Afgańskie siły rządowe ścigając talibów naruszają granicę Turkmenistanu, co skutkuje zwiększonym napięciem dyplomatycznym między oboma państwami. Kabul argumentuje, że bojownicy opozycji mają tu swoje przyczółki i zdarza im się operować z terytoriów państw ościennych. Jak podało BBC, walki w prowincji Faryab faktycznie narażają stabilność całej Azji Środkowej – uznaje nawet lokalna administracja afgańska.
Tymczasem na granicy Afganistanu i Tadżykistanu operują duże zgrupowania talibów – imigrantów z Azji Środkowej i Kaukazu Północnego. Na niebezpieczeństwo zwrócił uwagę 29 kwietnia sekretarz Rady Obrony Kirgistanu Busurmankul Tabaldijew podczas spotkania sekretarzy rad bezpieczeństwa państw członkowskich Szanghajskiej Organizacji Współpracy w Biszkeku. – Obecnie w Afganistanie doszło do wzmocnienia i odnowienia międzynarodowych sił terrorystycznych, wrogich cywilizowanym władzom świeckim. Niestety, sytuację pogarsza brak stabilności obecnej władzy, nie cieszącej się poparciem głównych grup etnicznych, wpływowych klanów i sojuszy plemiennych – podkreślił Tabaldijew. Kirgizi zauważają, że pod kontrolą opozycji znajdują się coraz większe obszary na północnym-zachodzie Afganistanu i stąd można spodziewać się nie tylko działań przeciw Kabulowi, jak i propagandy promieniującej na północ, w stronę republik post-sowieckich.
Tylko w kwietniu w Afganistanie po stronie rządowej zginęło 257 osób – cywili, żołnierzy NATO i afgańskich sił bezpieczeństwa. Bojownicy stracili w tym okresie 217 osób.

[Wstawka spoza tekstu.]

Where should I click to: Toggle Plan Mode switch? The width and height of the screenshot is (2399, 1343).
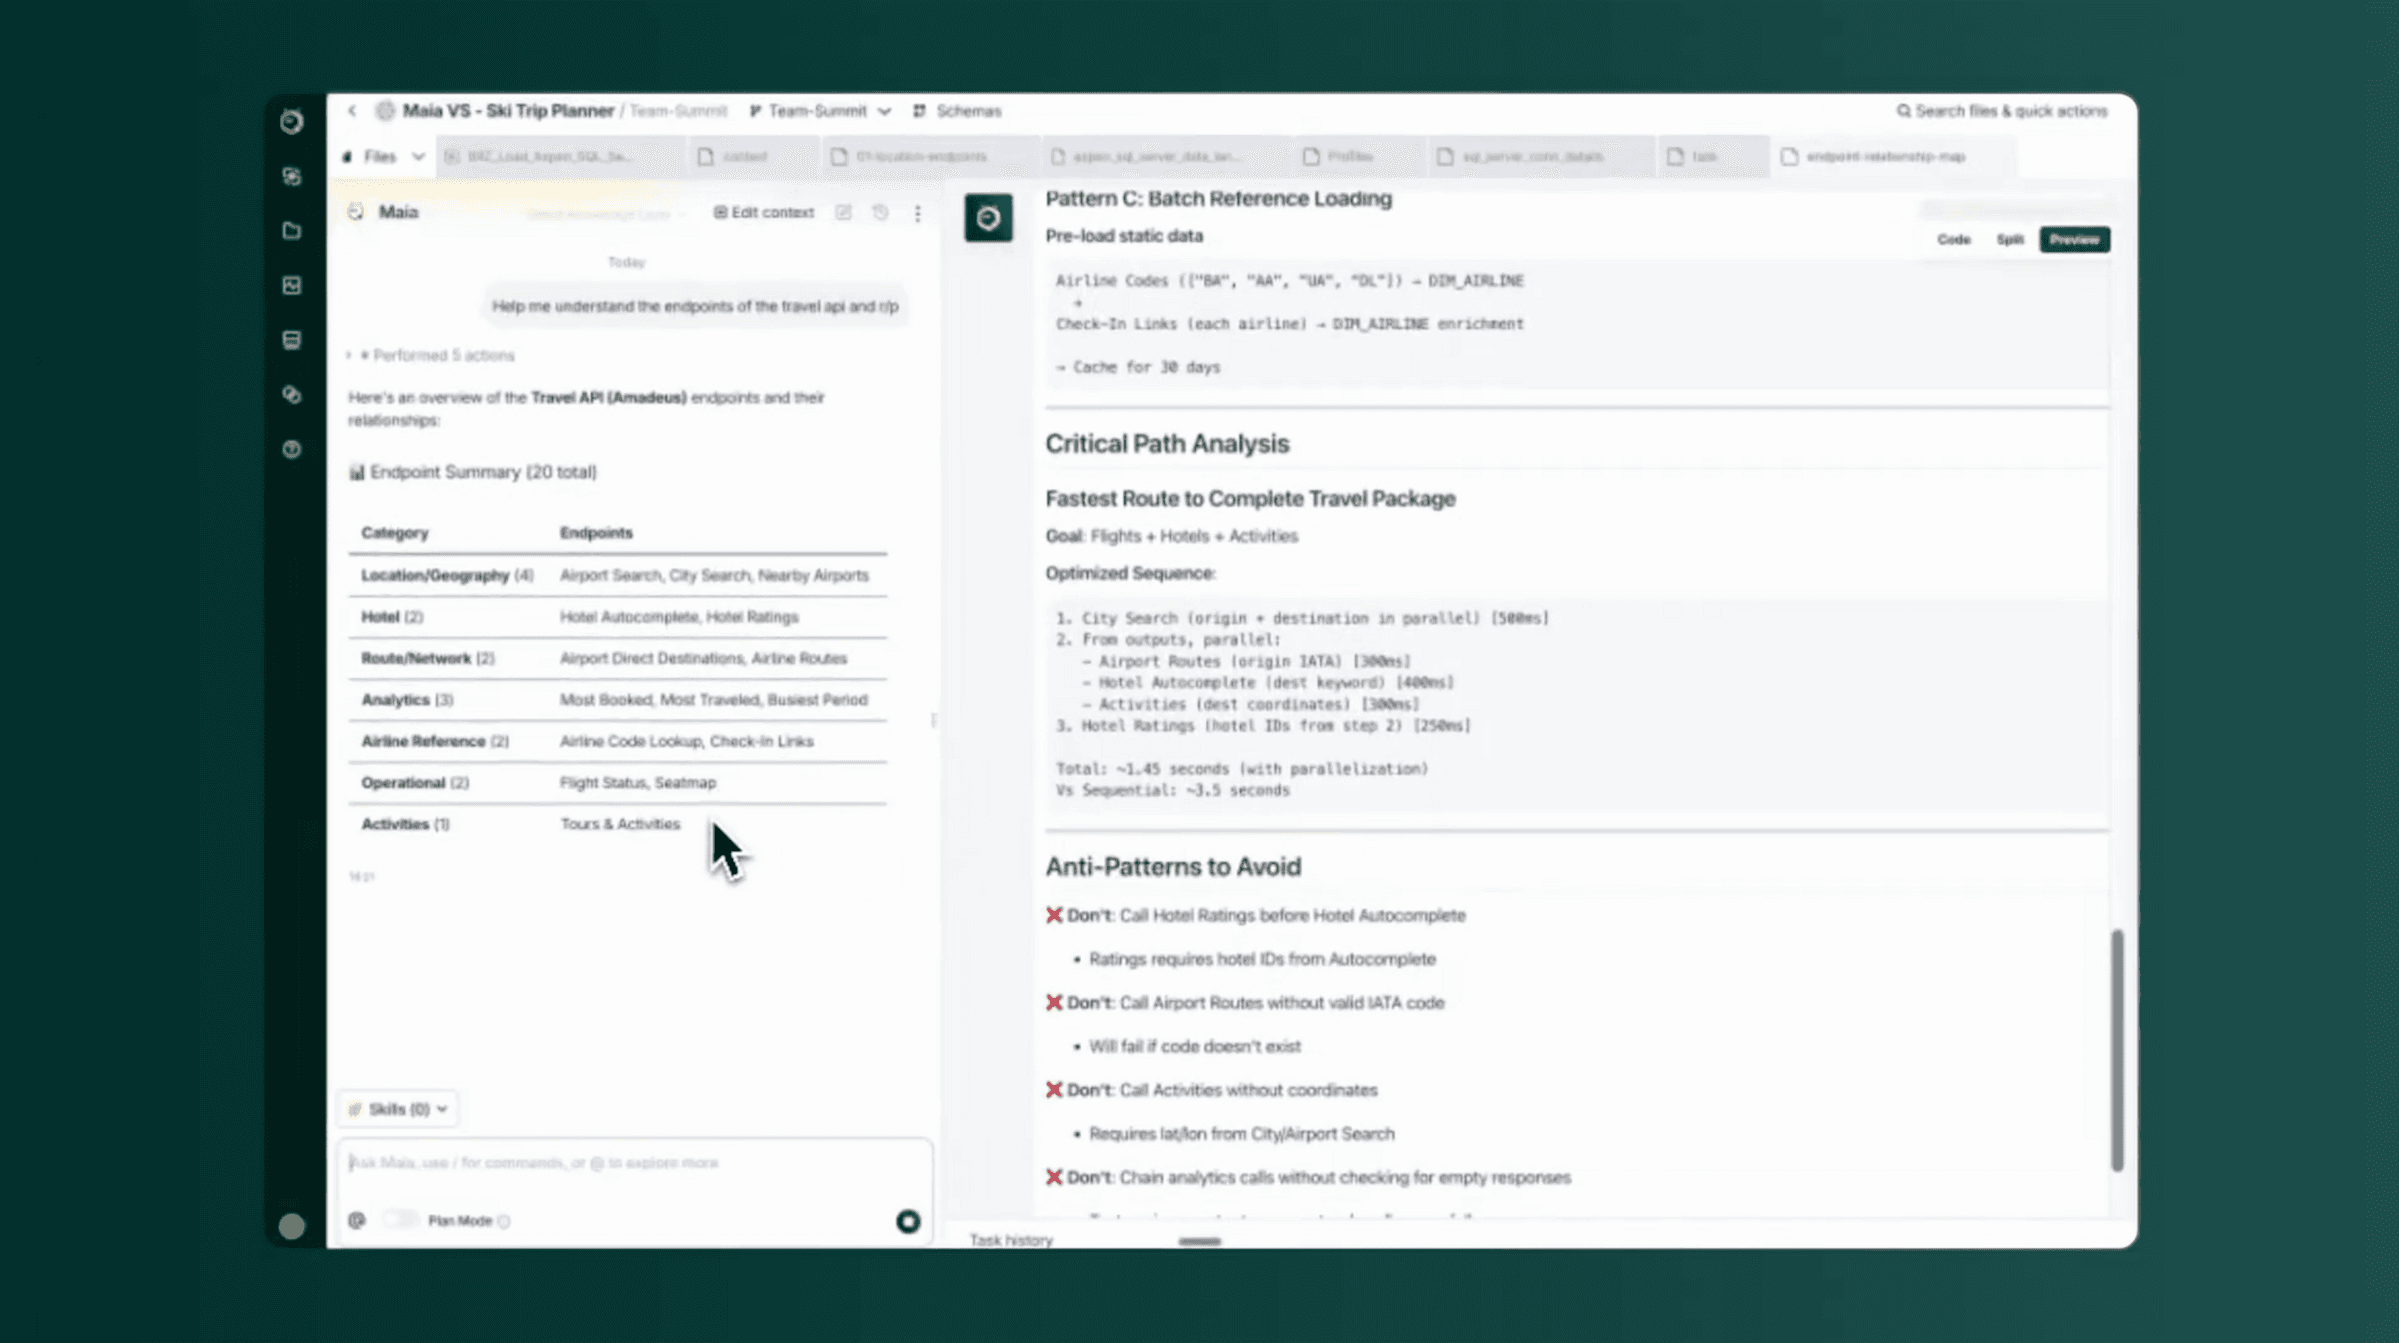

Amerykanie zapewniają, że sytuacja ulega stabilizacji i nie wpłynie na decyzję o wycofaniu się z Afganistanu, bo siły rządowe przejęły już co najmniej około 80 procent wszystkich operacji wojskowych. Zdaniem północnych sąsiadów – optymizm ten jest przesadzony, a (zwłaszcza Turkmeni) rozważają podjęcie dodatkowych działań na rzecz zwiększenia bezpieczeństwa afgańskiego pogranicza. Dla wszystkich zaś republik post-sowieckich w Azji Środkowej – będzie to doskonały pretekst dla przykręcania śruby własnej opozycji, zwłaszcza islamistom.
Na razie jednak w interesie Kabulu, Duszanbe i Aszchabadu jest zacieśnienie współpracy. Prezydenci Afganistanu, Tadżykistanu i Turkmenistanu podpisali memorandum w sprawie budowy linii kolejowej łączącej te trzy kraje. Hamid Karzaj, Emomali Rahmon i Gurbanguły Berdymuhamedow ustalili wybudowanie 400 km kolei łączącej afgańskie miasto Akina-Andkhoj z do Atamurat-Imamnazar w Turkmenistanie i Paddż w Tadżykistanie. Budowa rozpocznie się w lipcu od strony turkmeńskiej. Będzie to istotne uzupełnienie istniejącej od końca 2011 r. 75-kilometrowej linii afgańsko-uzbeckiej.